Exercise: Transcribe all the entries word for word, omitting any pictures they contain.
Segment Start: Exercise input
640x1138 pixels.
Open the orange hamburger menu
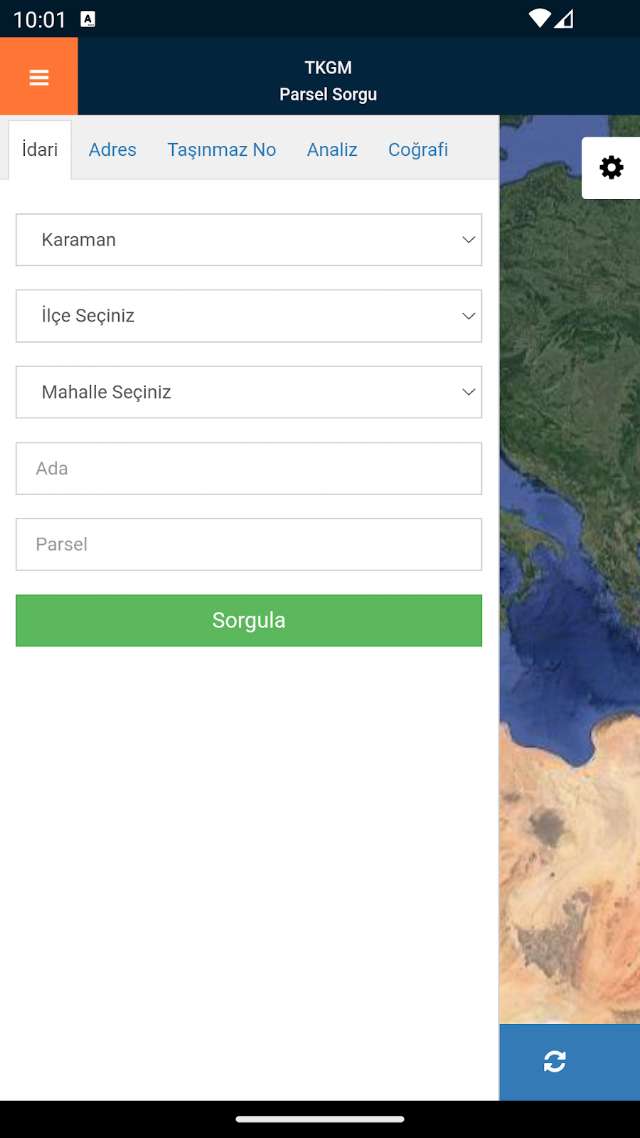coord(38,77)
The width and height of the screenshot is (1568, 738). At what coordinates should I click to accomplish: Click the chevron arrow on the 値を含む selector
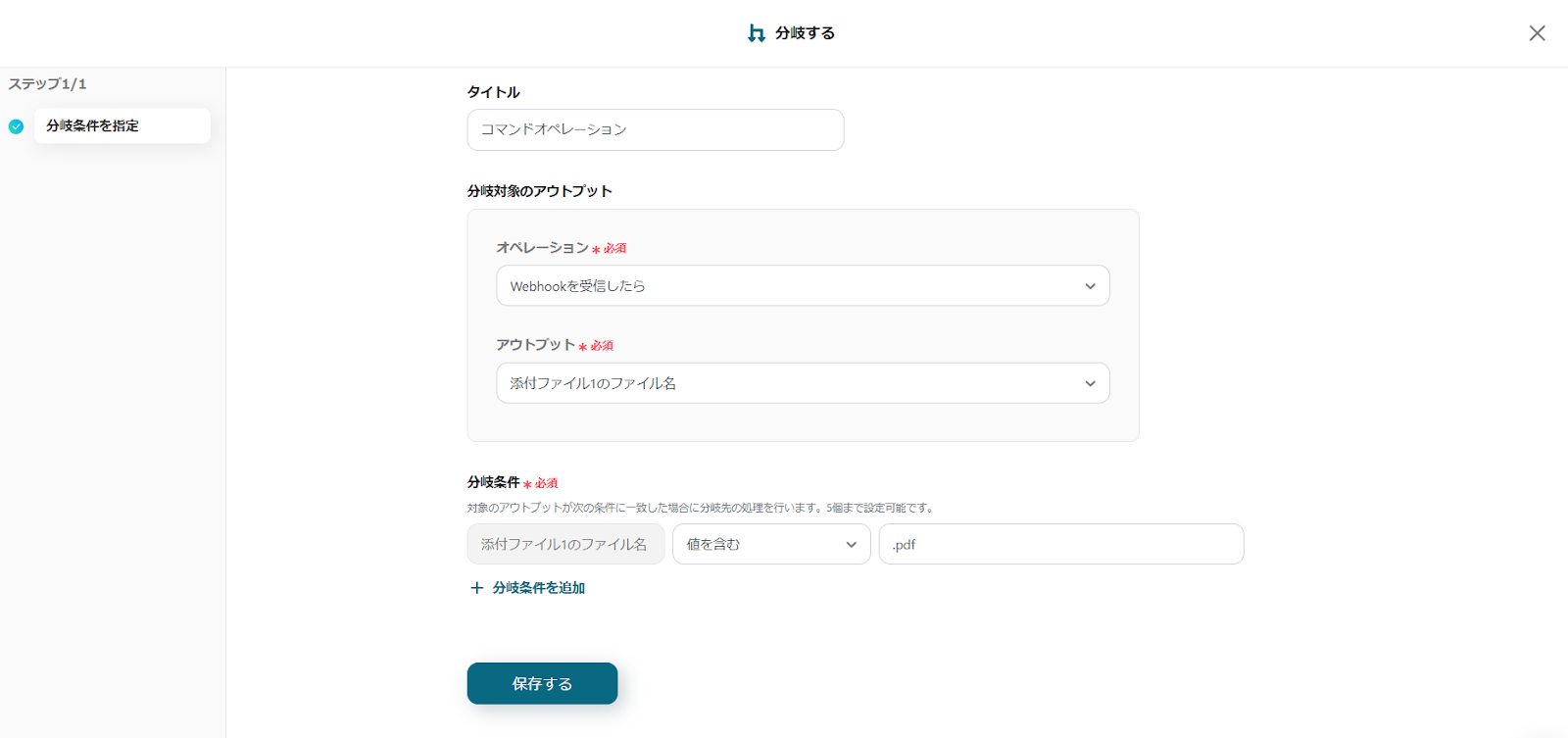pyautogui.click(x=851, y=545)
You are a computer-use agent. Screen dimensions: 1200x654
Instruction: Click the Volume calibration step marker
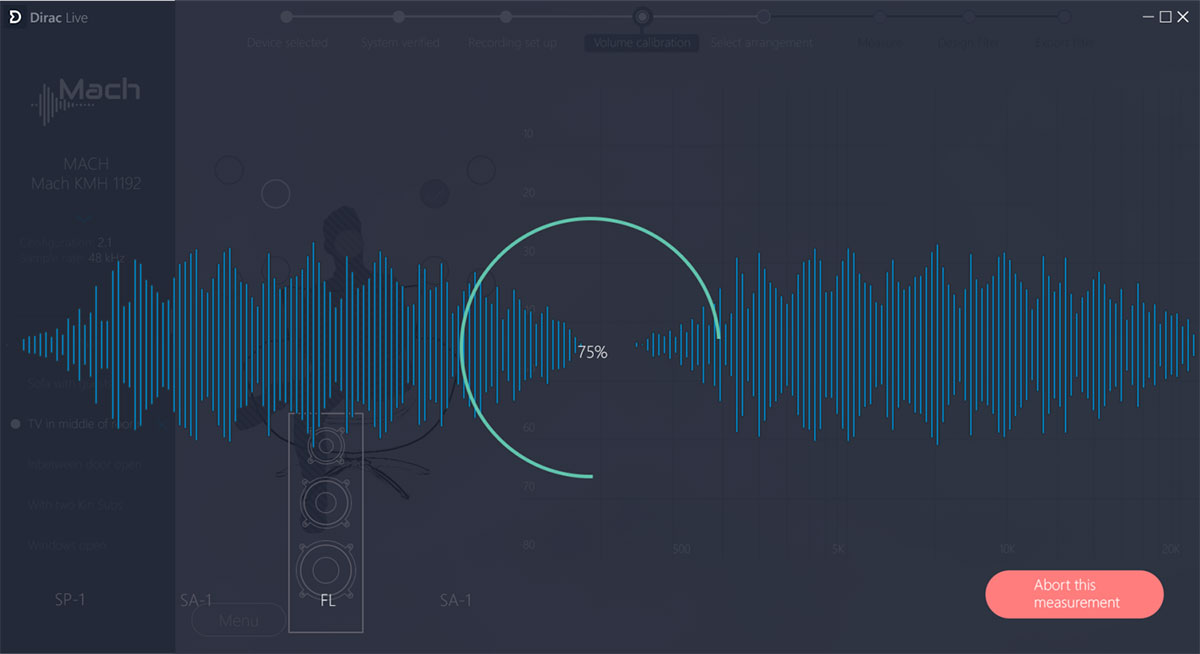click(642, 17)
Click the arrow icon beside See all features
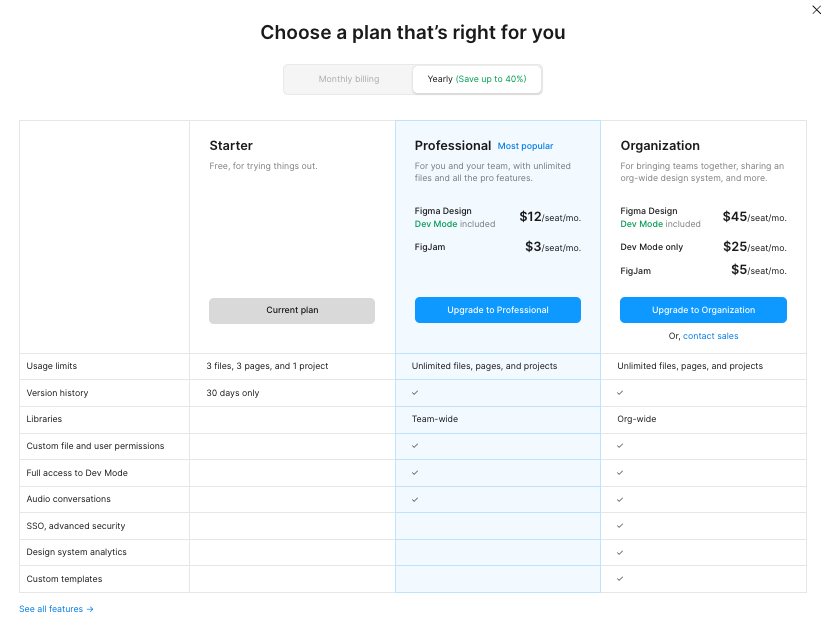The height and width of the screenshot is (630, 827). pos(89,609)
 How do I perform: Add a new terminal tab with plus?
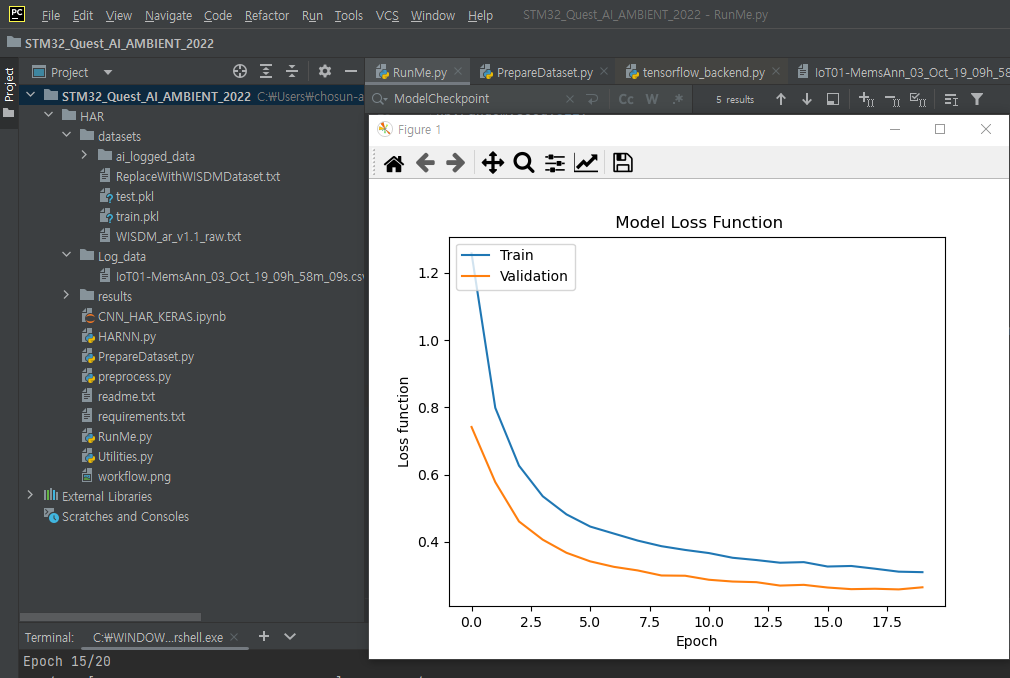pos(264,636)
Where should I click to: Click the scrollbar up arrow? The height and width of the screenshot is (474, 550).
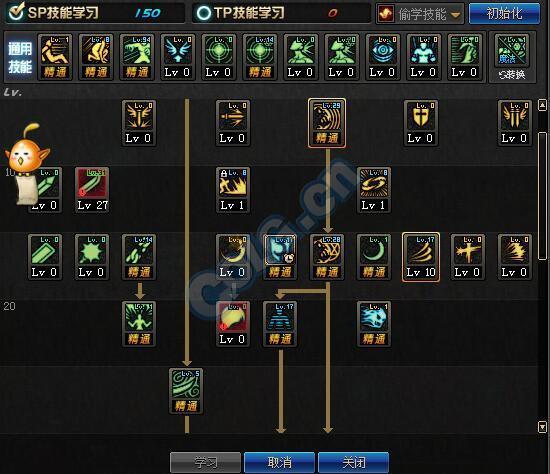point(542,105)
Segment End: Exercise input
Result below:
640x1138 pixels.
Open the orange hamburger menu
coord(38,77)
The width and height of the screenshot is (1568, 738). At what coordinates should I click to accomplish: Click the chevron arrow on the 値を含む selector
pyautogui.click(x=851, y=545)
You are a computer-use agent. Screen dimensions: 1200x654
Instruction: Click the Volume calibration step marker
click(642, 17)
Click the arrow icon beside See all features
The height and width of the screenshot is (630, 827). pos(89,609)
 How do I perform: Add a new terminal tab with plus?
pos(264,636)
Where should I click to: Click the scrollbar up arrow? The height and width of the screenshot is (474, 550).
point(542,105)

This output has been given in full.